This property is important for many arithmetic and algebraic proofs. It also explains mathematical operations.
Before moving on with this section, make sure that you have reviewed the general properties of equality.
This section covers:
- What Is Distributive Property of Equality
- Distributive Property of Equality Definition
- Converse of the Distributive Property of Equality
- Reverse Distribution
- Example of Distributive Property of Equality
What Is Distributive Property of Equality
The distributive property of equality states that equality holds after distribution.
Distribution in mathematics means multiplying one element by two or more added elements in parenthesis.
In particular, the distributive property of equality explains how multiplication and addition work in a situation such as $a(b+c)$ for real numbers $a, b,$ and $c$.
This has applications in arithmetic, algebra, and logic. It also paves the way for the algorithm to simplify the multiplication of binomials. This algorithm, or method, is often called FOIL.
Do not confuse this with a probability distribution. That is a separate concept that helps to explain likelihood of certain events.
Distributive Property of Equality Definition
Multiplying a quantity by the sum of two terms is the same as adding together the products of the original quantity and each term.

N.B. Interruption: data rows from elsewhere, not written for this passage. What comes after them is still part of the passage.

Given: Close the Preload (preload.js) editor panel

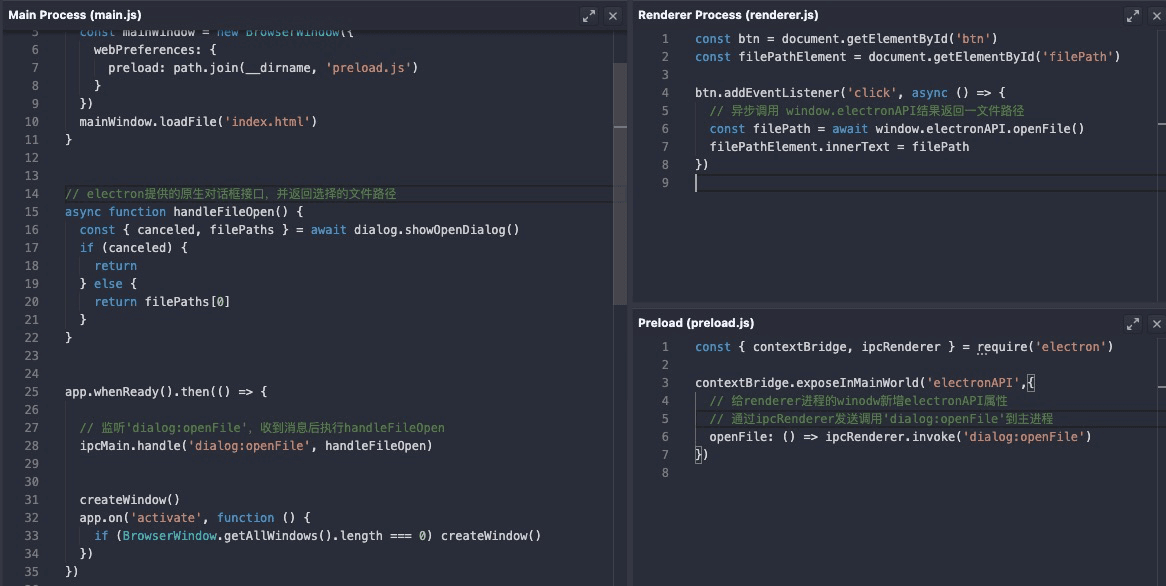Looking at the screenshot, I should point(1157,323).
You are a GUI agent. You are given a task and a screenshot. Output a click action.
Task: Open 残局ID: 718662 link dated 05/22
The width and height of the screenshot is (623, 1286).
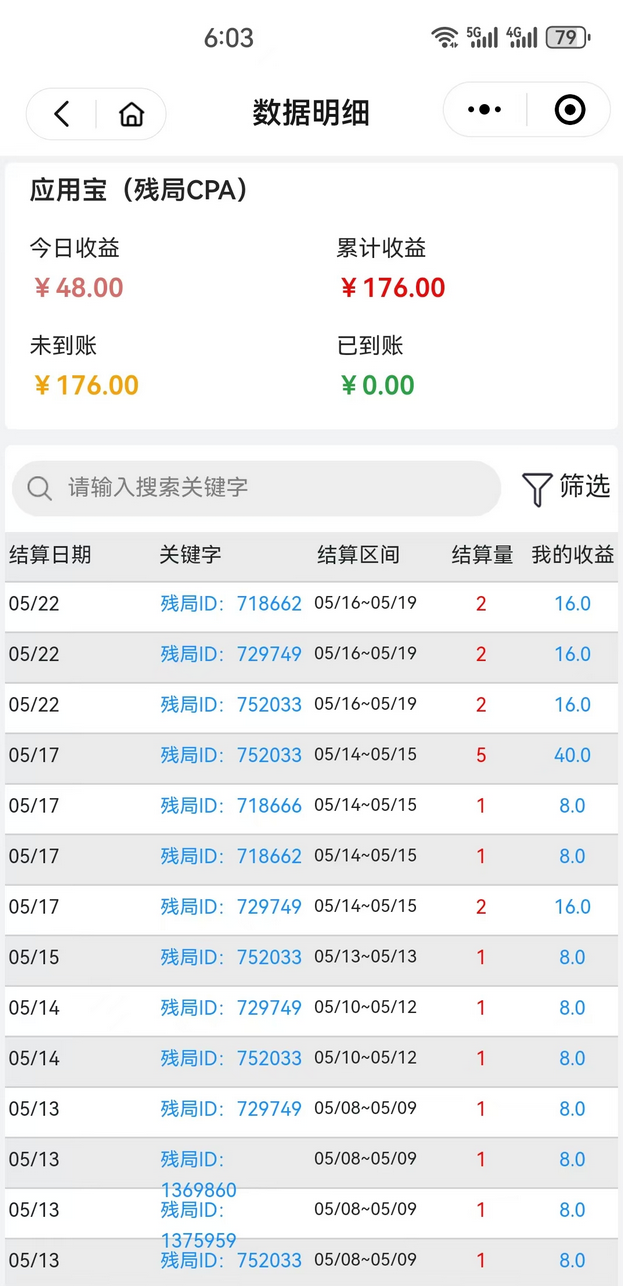[x=231, y=604]
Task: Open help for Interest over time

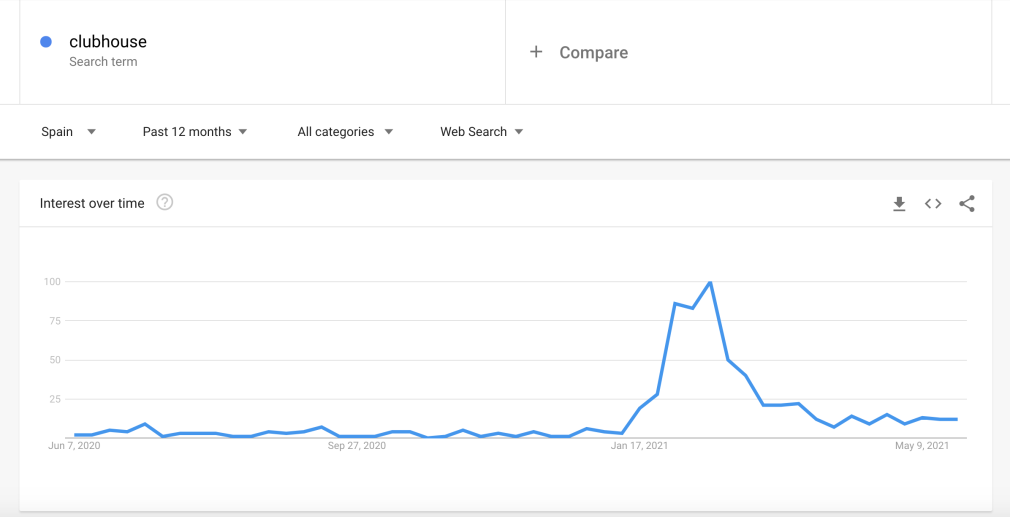Action: pos(165,203)
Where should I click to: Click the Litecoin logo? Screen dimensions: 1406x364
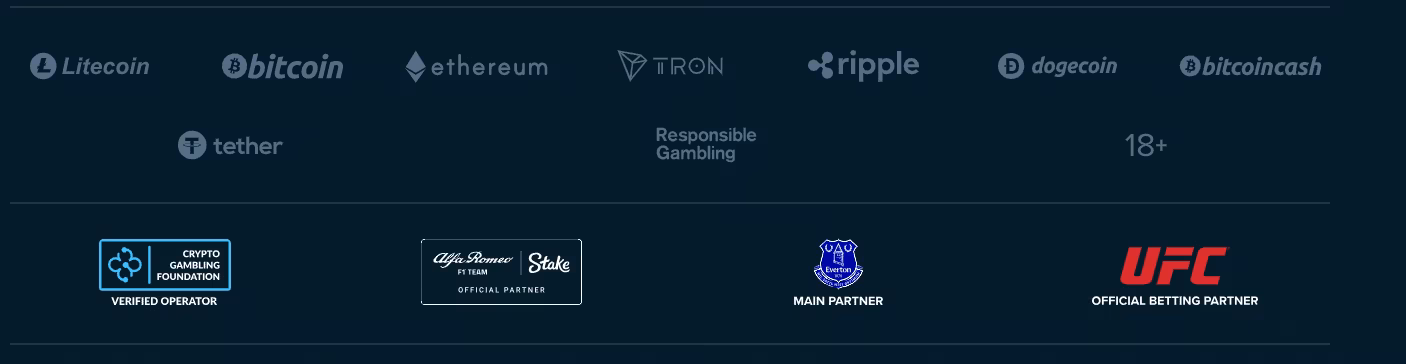coord(89,66)
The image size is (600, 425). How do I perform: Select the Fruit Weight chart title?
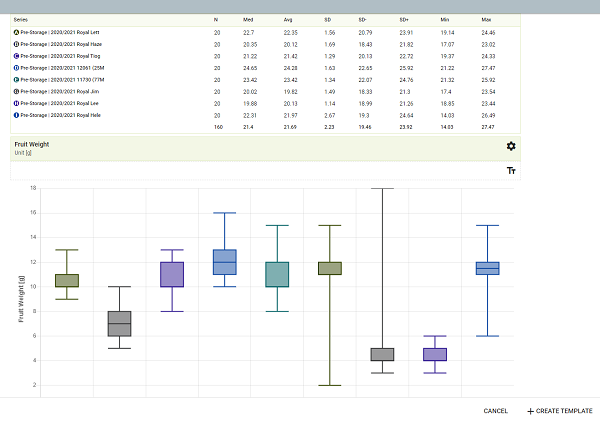[32, 144]
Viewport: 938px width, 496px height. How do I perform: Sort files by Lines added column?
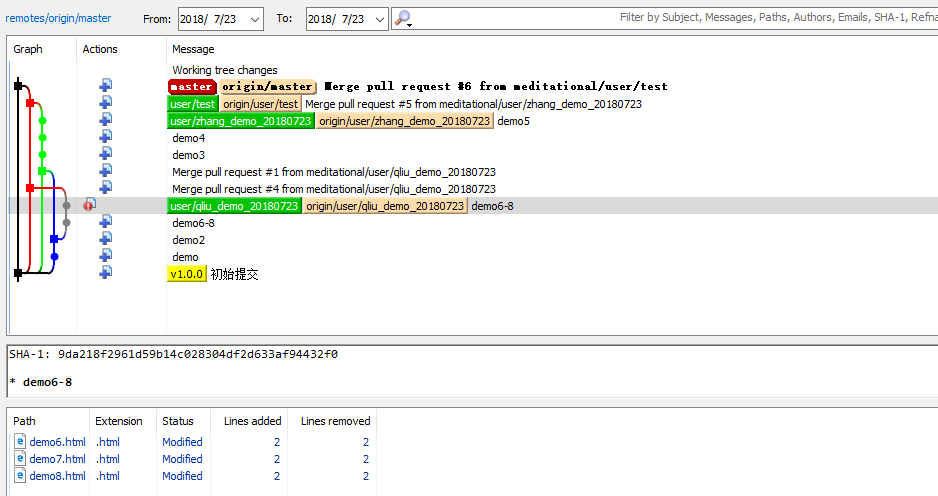coord(252,421)
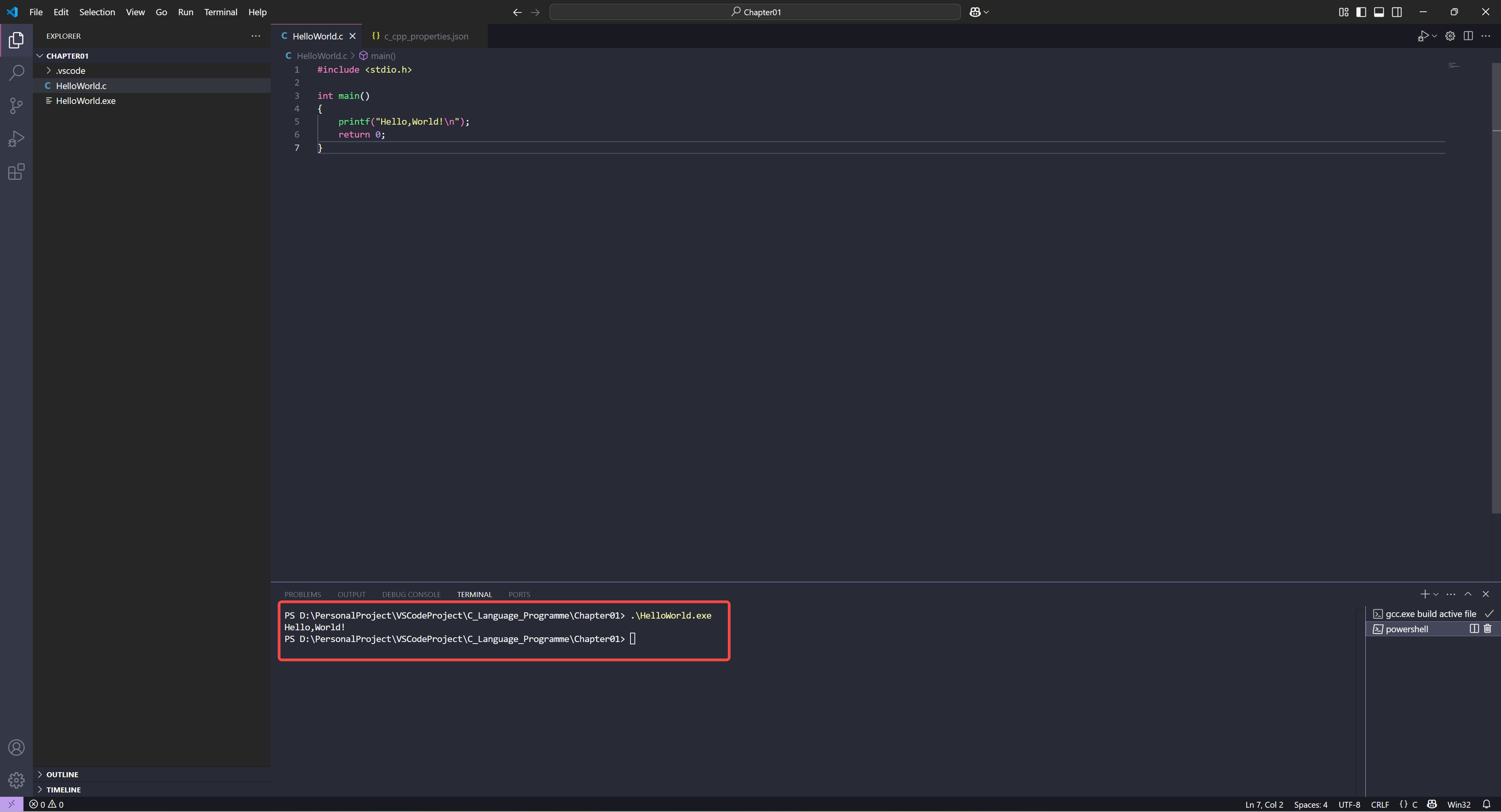Open the Manage gear in activity bar
The image size is (1501, 812).
(x=16, y=780)
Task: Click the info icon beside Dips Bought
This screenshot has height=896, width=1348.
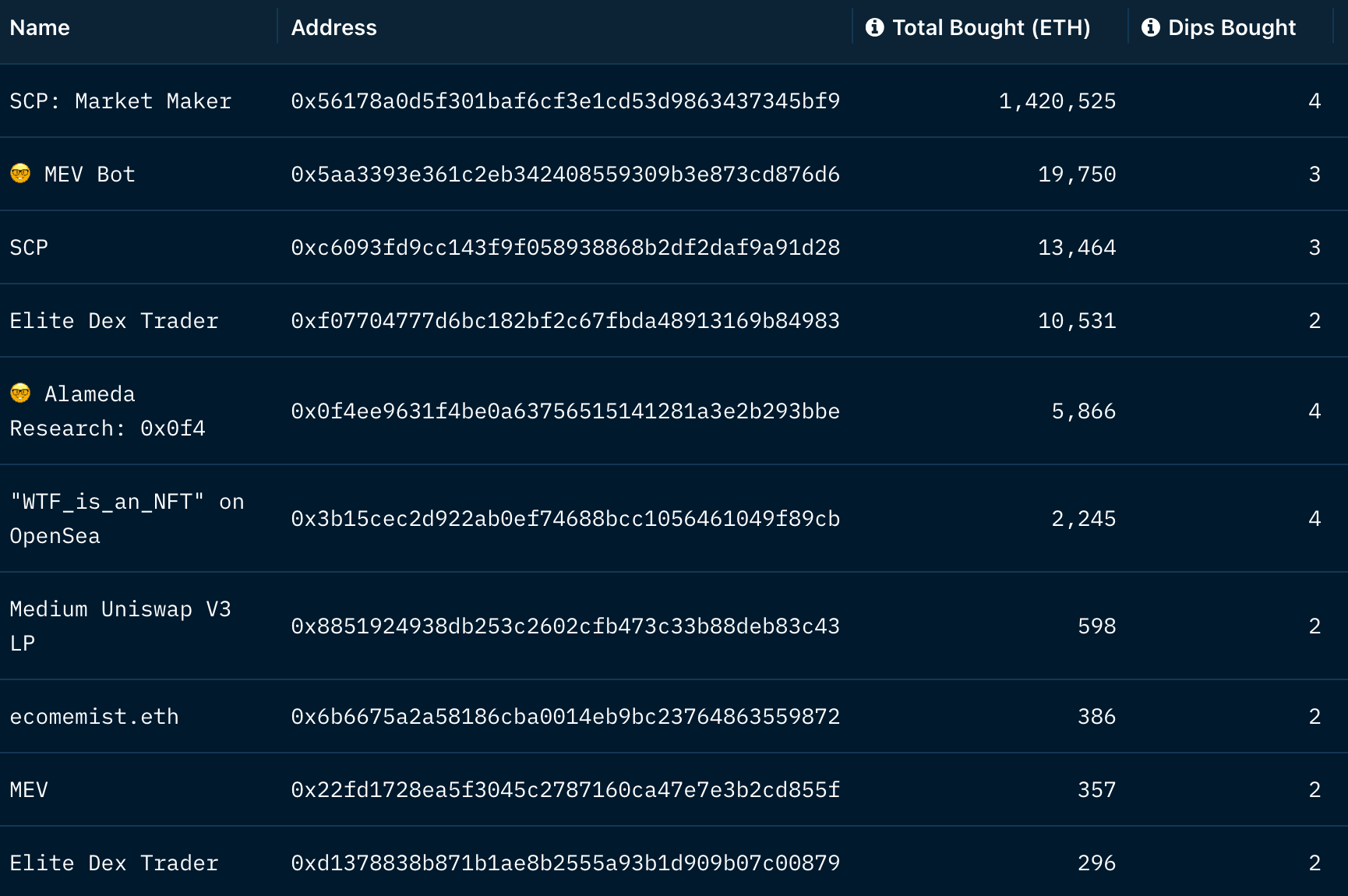Action: pos(1150,27)
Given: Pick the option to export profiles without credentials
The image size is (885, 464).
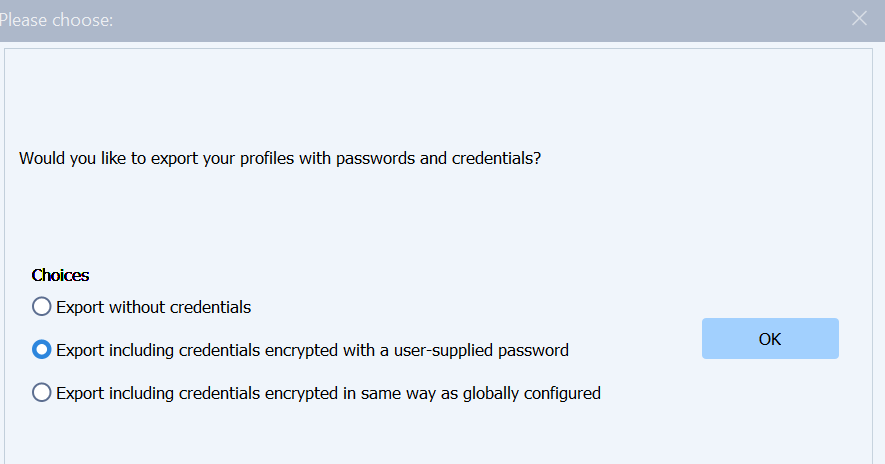Looking at the screenshot, I should click(42, 307).
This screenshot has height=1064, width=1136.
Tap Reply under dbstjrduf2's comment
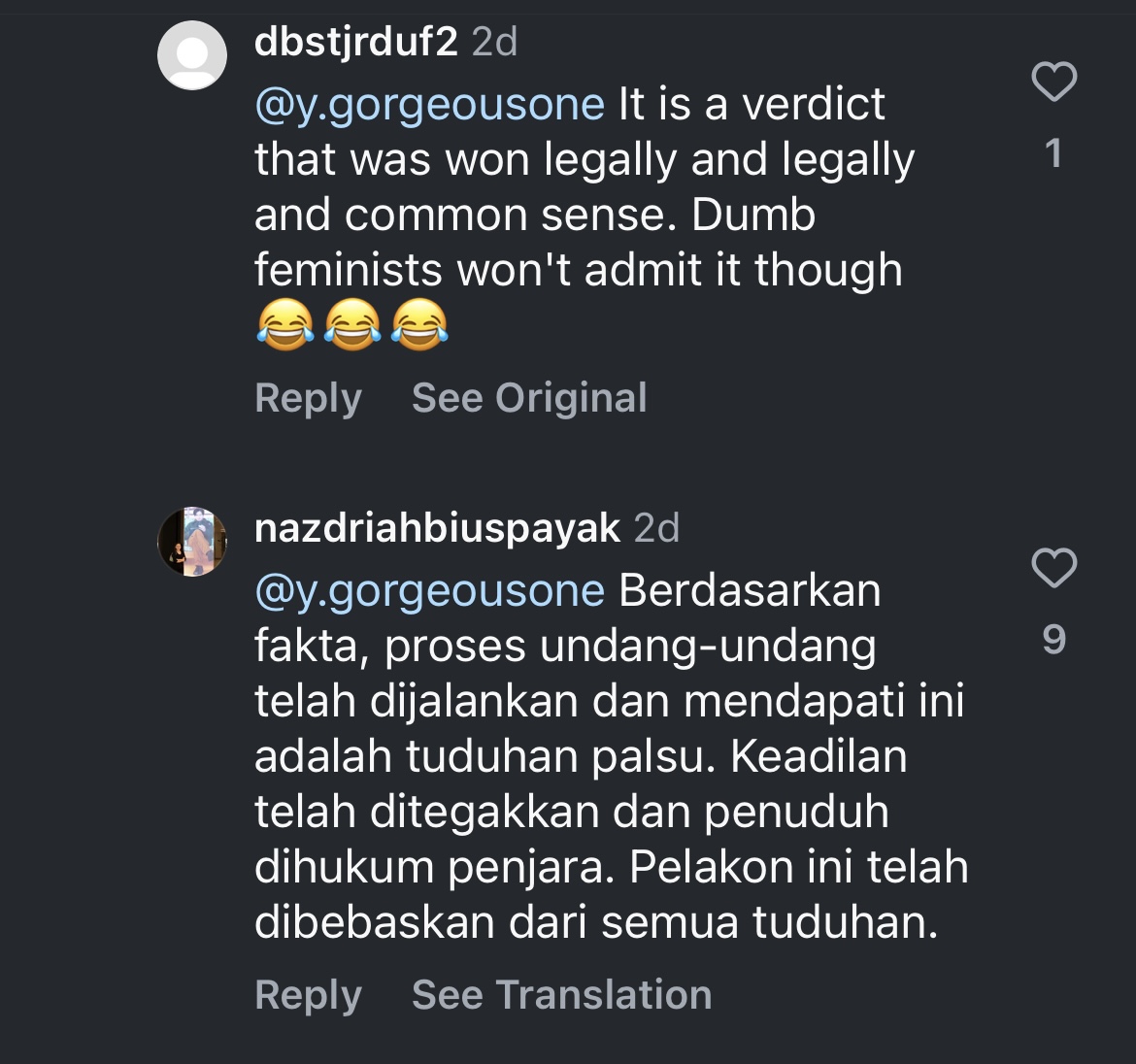[x=308, y=398]
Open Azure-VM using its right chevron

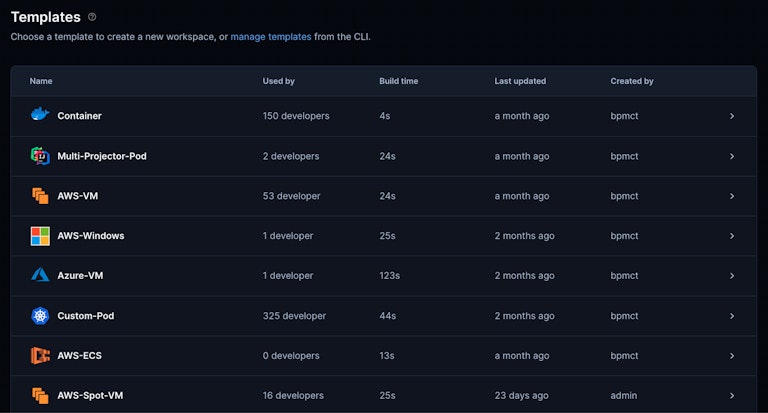732,276
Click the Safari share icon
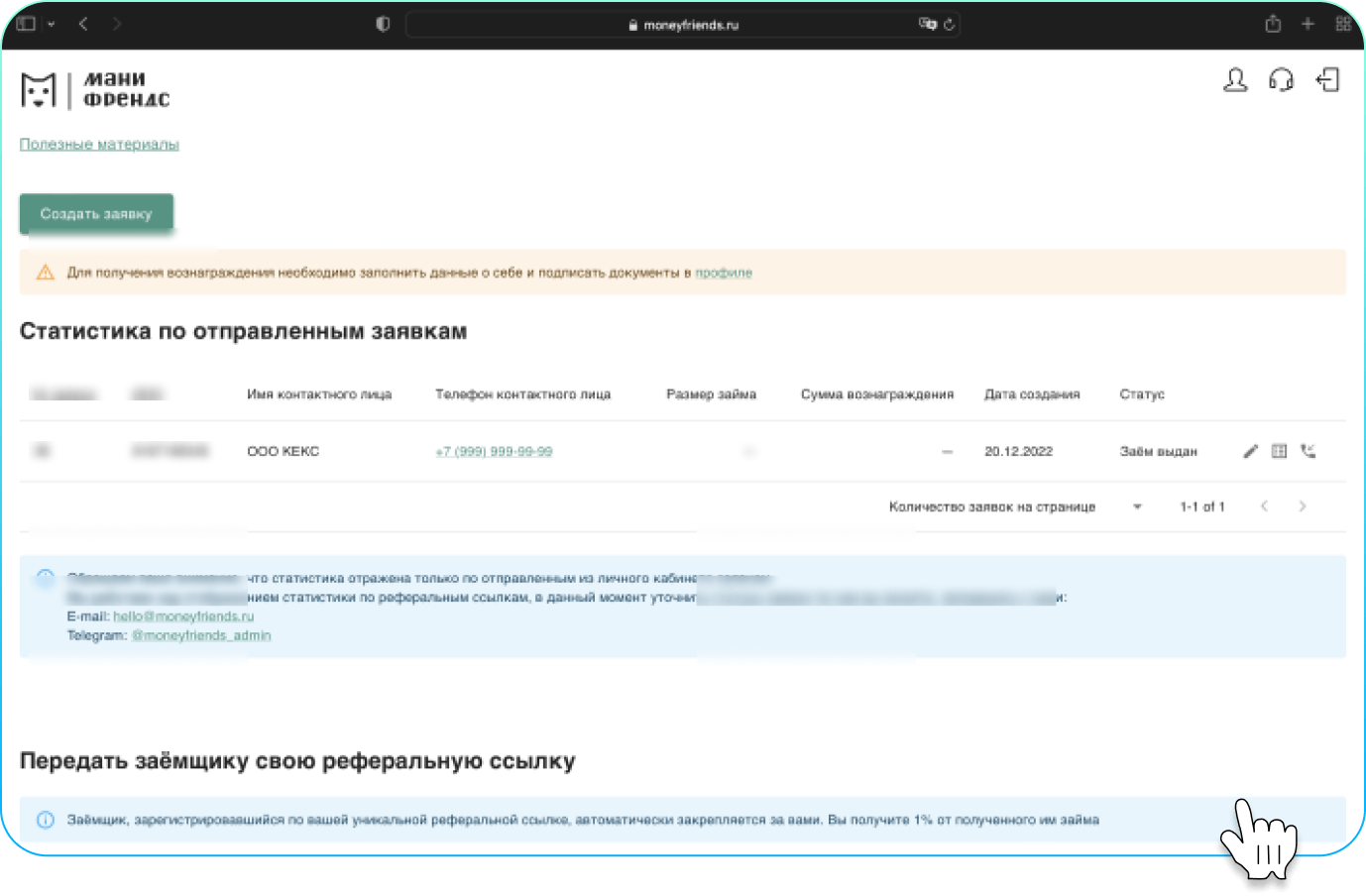 (1273, 25)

The distributive property can be generalized further. That is, multiplying a quantity by the sum of two or more terms is the same as adding together the products of the original quantity and each term.
A simpler way of saying this is that equality holds after distribution of terms.
In arithmetic terms, let $a, b,$ and $c$ be real numbers. Then:
$a(b+c)=ab+ac$.
The more general formulation is, let $n$ be a natural number and let $a, b_1,…, b_n$ be real numbers. Then:
$a(b_1+…+b_n)=ab_1+…+ab_n$
Converse of the Distributive Property of Equality
Since this property of equality does not rely on any terms being equal, there is not a real converse. The only formulation would be that, if distribution does not preserve equality, then the terms are not real numbers.
Reverse Distribution
The reverse operation of distribution is called factoring. Factoring takes a sum of two products and makes it into one element multiplied by the sum of two other terms.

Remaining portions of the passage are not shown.